March 20, 2017
This has been a very up and down week for me. I have had some struggles this week, and the week that proceeded it, that really brought me quite down. The work in the area got really disrupted, and we were unable to meet with basically anybody this week. Many of our goals were just dashed this week. And honestly, I felt abandoned.
But fortunately, I learned from this experience. I learned that God never abandons us. He’ll stay with us through the good and the bad.
I also learned—surprisingly—humility. I didn’t expect to learn this kind of lesson from this but I did. During many parts of the past two weeks I was angry; angry that the disruption never seemed to end, angry that nothing was happening, and angry for other reasons which I won’t state. But God ended up showing me that getting angry wasn’t going to help. In fact, being angry only made me feel worse. God showed me that by letting go of things that were not in my control and focusing on what I needed to do and could do, life becomes much easier and much happier.

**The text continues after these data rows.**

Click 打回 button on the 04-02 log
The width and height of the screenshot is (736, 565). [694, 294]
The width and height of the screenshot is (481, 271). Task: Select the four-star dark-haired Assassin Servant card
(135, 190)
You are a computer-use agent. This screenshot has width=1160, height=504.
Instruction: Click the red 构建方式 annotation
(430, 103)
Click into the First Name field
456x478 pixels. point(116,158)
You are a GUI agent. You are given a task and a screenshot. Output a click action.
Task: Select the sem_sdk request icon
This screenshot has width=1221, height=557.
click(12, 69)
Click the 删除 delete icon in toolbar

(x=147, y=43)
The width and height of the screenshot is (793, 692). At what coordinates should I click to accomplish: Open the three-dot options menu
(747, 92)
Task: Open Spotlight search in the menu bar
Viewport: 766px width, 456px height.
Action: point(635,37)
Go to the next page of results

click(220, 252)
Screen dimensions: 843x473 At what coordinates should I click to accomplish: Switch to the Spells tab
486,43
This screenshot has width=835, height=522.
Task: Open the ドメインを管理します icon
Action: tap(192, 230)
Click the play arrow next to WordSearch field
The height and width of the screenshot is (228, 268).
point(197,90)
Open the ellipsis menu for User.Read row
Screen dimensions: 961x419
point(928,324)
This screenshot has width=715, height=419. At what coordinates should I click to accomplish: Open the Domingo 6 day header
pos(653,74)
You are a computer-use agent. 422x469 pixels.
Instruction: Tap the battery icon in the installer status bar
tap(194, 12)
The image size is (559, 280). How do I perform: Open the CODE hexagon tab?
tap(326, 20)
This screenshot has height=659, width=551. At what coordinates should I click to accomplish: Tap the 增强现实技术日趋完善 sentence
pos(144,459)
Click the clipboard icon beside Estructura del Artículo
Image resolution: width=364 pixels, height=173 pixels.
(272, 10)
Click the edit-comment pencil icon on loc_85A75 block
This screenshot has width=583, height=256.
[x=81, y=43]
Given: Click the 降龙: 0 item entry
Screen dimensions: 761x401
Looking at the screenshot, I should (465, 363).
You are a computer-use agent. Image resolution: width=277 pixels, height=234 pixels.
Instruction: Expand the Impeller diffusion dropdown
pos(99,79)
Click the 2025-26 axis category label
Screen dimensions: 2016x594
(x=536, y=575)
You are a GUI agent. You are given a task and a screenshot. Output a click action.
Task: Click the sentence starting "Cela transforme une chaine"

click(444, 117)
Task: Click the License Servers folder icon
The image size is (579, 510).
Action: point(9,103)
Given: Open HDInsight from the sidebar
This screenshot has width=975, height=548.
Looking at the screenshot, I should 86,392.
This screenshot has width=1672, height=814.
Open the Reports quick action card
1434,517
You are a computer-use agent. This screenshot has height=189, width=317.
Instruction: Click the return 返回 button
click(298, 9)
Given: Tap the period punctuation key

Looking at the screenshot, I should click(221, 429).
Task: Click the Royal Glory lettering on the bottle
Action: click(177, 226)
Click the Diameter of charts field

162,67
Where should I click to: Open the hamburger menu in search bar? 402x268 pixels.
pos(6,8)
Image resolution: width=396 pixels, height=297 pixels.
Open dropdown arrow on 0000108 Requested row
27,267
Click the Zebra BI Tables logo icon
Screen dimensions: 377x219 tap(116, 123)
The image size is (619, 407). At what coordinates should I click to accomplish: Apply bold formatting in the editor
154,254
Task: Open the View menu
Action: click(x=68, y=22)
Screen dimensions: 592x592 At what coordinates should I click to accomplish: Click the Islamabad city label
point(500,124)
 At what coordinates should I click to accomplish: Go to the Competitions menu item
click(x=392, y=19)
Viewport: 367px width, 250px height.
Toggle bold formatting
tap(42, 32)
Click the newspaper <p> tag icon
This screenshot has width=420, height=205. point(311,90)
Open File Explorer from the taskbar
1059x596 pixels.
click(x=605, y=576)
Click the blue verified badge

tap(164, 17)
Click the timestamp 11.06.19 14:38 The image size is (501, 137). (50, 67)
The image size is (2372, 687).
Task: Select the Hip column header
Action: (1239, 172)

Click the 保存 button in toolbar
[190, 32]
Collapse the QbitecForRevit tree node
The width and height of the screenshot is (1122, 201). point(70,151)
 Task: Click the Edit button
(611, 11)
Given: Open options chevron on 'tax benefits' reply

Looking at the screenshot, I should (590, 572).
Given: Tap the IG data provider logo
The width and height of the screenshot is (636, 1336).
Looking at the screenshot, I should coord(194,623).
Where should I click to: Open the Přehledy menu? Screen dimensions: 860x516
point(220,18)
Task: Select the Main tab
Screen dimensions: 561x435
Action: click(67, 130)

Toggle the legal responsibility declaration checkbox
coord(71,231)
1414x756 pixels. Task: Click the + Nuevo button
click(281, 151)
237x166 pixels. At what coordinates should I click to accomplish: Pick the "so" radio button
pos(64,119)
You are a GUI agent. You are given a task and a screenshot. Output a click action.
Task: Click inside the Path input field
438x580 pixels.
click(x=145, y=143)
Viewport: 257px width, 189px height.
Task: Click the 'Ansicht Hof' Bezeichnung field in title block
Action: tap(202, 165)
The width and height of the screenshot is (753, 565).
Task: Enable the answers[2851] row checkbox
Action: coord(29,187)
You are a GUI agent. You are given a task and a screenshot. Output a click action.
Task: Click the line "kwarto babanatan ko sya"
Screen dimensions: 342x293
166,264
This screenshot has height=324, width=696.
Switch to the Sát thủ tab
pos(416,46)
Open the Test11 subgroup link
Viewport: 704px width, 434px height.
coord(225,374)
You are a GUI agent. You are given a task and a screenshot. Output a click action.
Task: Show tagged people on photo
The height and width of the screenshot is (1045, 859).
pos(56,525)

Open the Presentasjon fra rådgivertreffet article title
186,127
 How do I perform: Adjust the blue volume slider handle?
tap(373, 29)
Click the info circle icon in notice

I also learned to stop focusing on the negative. It is so easy to just go on and on with negatives: negatives about the area, negatives about living conditions, negatives about ourselves. Yet God taught me that drowning ourselves in misery is, unsurprisingly, not the way to happiness. (It turns out to be the way to misery). In other words, be patient, and try to find the good things along the long slog ahead, because there are always good things. Do the everyday little things: say your prayers, read your scriptures, and be prepared to take the sacrament, it really makes all the difference.
And I also learned that things will always get better. At the end of this past week, real miracles happened that really helped pick me up. We found a new person to teach who knows next to nothing about Mormons (which is difficult here in Utah.) So, we are super excited to work with her. Things started to fall back in place.